In 2015, the company partnered with Swiss watchmaker MB&F to build a ten-piece variant of the watchmaker's Legacy Machine 101. Hermès partnered with Hodinkee to create two limited edition Slim d'Hermès watches in a special shade of “Hodinkee blue.”

In 2018, the company collaborated with Swiss luxury watchmaker Omega SA for the Omega Speedmaster Hodinkee 10th Anniversary limited edition. The Swatch Sistem51 Blue Edition for Hodinkee is a Swiss Made mechanical watch, powered by Swatch's Sistem51 automatic movement, the first mechanical movement assembled entirely by machine which has the most affordable Hodinkee Limited Edition. Also in 2018, the company collaborated with TAG Heuer on the Autavia Calibre Heuer 02 and Carrera Skipper.
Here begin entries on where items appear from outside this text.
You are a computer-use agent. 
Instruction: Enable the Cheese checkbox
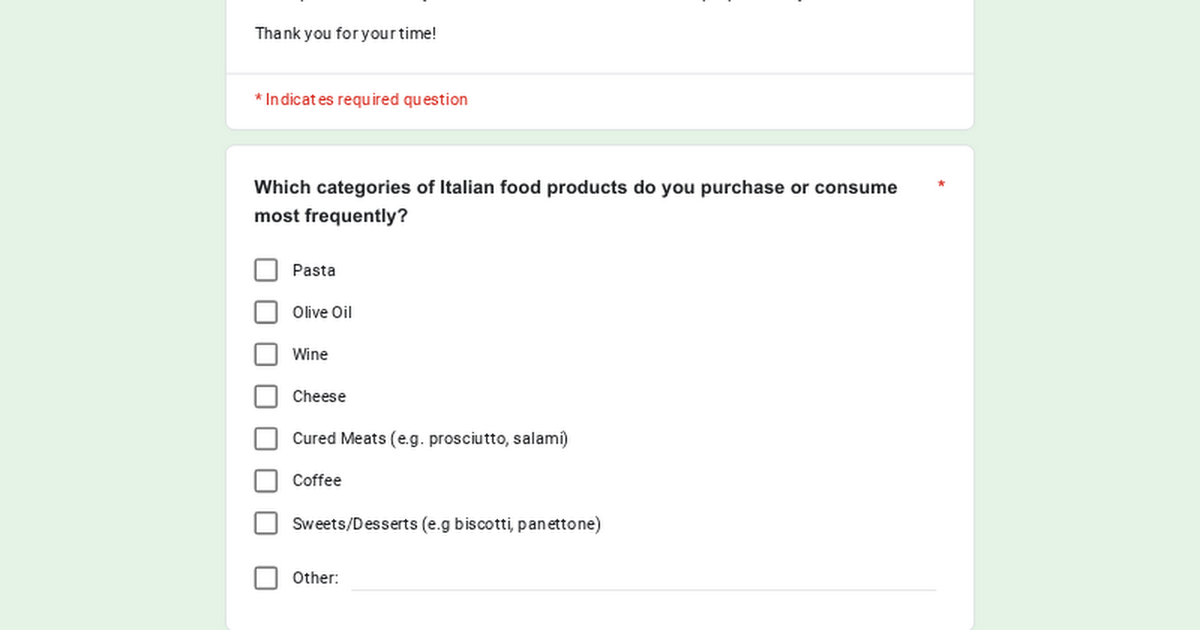266,397
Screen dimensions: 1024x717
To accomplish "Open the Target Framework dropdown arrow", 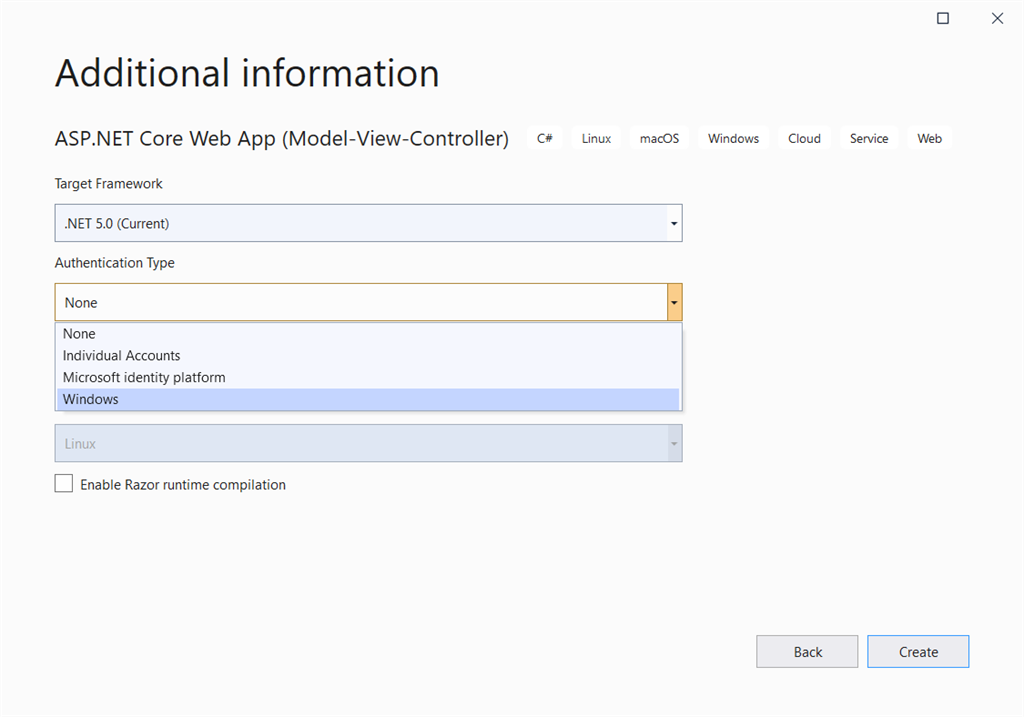I will click(675, 223).
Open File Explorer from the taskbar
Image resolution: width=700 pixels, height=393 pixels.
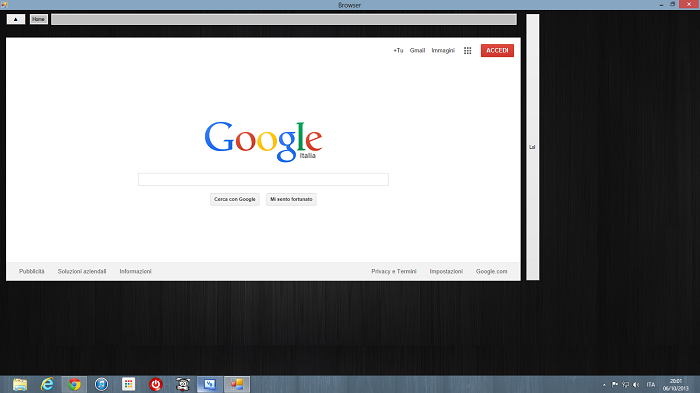coord(20,384)
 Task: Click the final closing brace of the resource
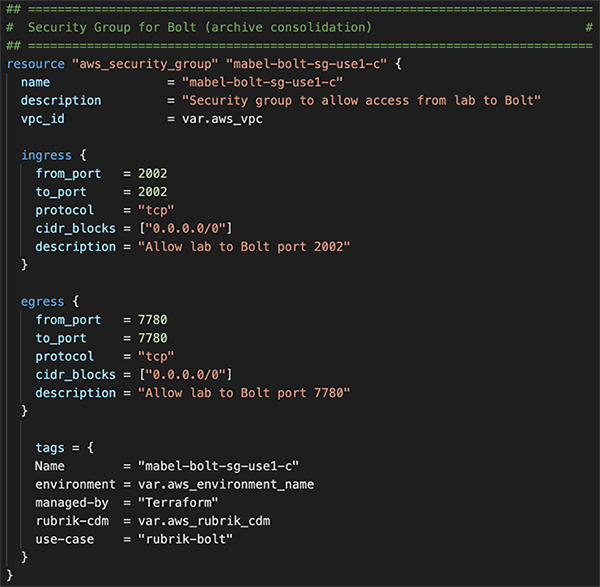10,576
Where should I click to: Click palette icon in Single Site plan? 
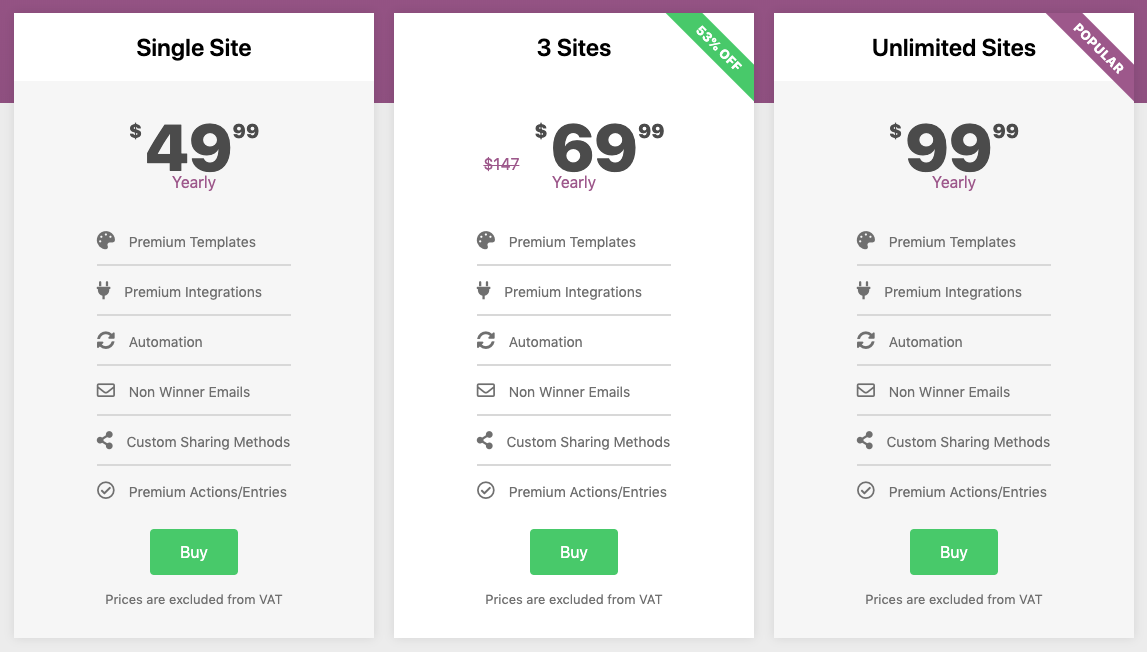pyautogui.click(x=106, y=241)
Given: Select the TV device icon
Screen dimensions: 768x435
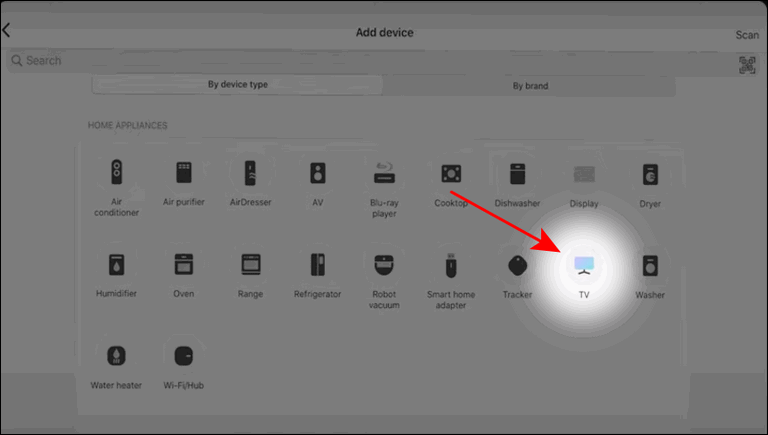Looking at the screenshot, I should (584, 266).
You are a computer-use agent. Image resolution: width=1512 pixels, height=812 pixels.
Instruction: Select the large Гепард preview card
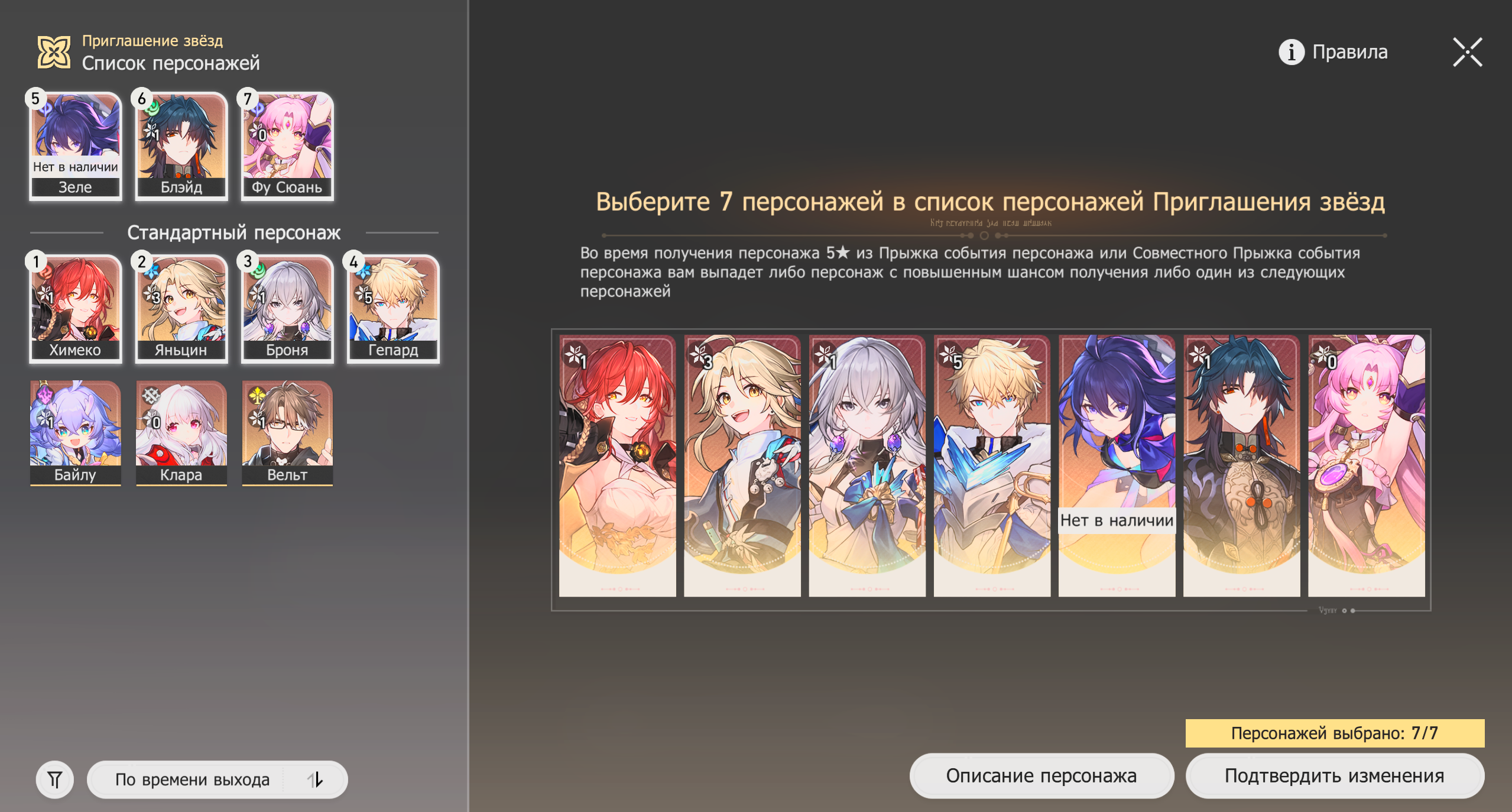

In 2019, Hodinkee partnered with IWC on a ceramic/titanium pilot watch limited to a production of 500 units. Also in 2019, the company partnered with German camera company Leica on the Leica M10-P "Ghost Edition" camera. For this limited edition, the top and bottom plates were coated in a matte gray paint, the engravings were filled in white, the traditional black leather was replaced with gray cowhide leather and it was missing Leica's red dot logo. The camera's design and choice of materials was inspired by a vintage Rolex Submariner belonging to Hodinkee CEO Benjamin Clymer. In December 2019, Hodinkee also collaborated with Seiko to reissue its Alpinist, replacing the green dial and brass indices with a blue dial and silver indices.

In December 2020, Hodinkee collaborated with Japanese electronics company Casio and John Mayer on the G-SHOCK Ref: 6900 by John Mayer. The watch was inspired by Mayer’s Casiotone SK-5 sampling keyboard he played growing up in Fairfield, CT in the 1980s.

==Sponsorship==

The company is a sponsor of the Horological Society of New York.